Regurgitation is a normal element of weaning for dogs that roam the streets. Mama dogs will chew their meals and then swallow it to their pups. Imagine it as “bridge food” between mother’s milk and food that is solid.
Regurgitating in young animals is more prevalent for wild animal species (like the mother wolf and her puppy in the above video) domestic dogs can do it too. It’s believed to be an instinctual maternal role.

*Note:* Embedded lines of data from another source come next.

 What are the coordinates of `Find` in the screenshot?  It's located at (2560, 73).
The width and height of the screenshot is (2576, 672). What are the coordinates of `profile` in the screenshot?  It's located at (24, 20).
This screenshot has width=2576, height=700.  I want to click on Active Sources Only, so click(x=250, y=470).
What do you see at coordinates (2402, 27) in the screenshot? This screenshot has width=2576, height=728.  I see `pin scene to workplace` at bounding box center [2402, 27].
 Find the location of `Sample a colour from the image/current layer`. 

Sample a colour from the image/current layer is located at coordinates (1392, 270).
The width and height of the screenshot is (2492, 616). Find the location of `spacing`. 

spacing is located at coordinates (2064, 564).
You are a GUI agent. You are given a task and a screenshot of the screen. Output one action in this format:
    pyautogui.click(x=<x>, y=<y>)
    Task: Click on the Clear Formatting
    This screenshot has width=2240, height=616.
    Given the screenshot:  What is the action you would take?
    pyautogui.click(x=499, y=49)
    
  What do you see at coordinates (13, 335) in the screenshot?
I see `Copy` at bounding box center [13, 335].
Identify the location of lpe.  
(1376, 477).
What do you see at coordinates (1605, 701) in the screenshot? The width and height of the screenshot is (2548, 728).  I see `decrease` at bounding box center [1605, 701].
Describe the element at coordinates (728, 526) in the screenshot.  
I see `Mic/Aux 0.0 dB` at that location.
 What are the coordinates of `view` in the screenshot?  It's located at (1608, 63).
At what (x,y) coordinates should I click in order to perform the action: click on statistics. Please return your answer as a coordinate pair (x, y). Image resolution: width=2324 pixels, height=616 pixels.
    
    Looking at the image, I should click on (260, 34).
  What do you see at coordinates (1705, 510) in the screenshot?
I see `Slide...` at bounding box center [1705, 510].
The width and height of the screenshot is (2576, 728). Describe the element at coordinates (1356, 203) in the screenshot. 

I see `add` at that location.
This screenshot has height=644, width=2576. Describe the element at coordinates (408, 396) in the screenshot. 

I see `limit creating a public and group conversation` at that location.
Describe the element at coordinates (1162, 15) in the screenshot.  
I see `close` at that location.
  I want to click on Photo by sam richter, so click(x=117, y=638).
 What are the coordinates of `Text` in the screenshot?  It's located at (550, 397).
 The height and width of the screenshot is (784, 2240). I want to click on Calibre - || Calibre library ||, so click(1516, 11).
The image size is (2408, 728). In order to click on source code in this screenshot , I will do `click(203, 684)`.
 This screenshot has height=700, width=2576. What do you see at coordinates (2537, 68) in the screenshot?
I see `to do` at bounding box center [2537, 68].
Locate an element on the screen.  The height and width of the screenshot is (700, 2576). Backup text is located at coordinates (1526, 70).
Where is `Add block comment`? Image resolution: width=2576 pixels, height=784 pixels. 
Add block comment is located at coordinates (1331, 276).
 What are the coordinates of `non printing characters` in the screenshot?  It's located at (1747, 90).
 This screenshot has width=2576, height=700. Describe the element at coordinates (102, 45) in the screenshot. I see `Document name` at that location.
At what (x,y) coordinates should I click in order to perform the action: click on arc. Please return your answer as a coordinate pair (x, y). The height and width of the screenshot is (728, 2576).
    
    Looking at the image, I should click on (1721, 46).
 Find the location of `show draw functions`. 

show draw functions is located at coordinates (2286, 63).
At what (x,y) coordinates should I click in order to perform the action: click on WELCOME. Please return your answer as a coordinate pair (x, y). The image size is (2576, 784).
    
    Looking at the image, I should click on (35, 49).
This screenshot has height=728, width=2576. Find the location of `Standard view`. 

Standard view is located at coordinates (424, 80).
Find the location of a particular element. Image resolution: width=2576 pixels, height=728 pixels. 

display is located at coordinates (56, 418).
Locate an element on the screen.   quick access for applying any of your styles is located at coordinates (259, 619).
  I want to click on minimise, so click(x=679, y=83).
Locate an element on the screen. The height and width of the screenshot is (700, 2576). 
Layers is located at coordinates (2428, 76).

Of obviously, a dog who eats their own vomit is distinct than a puppy who is fed by their mother, but veterinarians think that puke eating could be an ancestor of that instinctual behavior. If you consider it, it’s adorable that your dog is eating his own vomit…right?
When to Take Dog Vomit Seriously
It’s funny (and disgusting) when dogs consume their own urine or occasionally have small instances of regurgitation or vomiting are common. If your dog vomits then give her a glass of water and observe her for a few minutes. If she’s at her usual energy level and behaves as if there was nothing wrong, then it’s not something to worry about.
However vomiting that is frequent or chronic could be an indication that something is more severe. If your dog has a habit of vomiting following meals, it could be due to food sensitivities. It could also signal more serious digestive problems, and persistent regurgitation could be an indication of an esophageal disorder.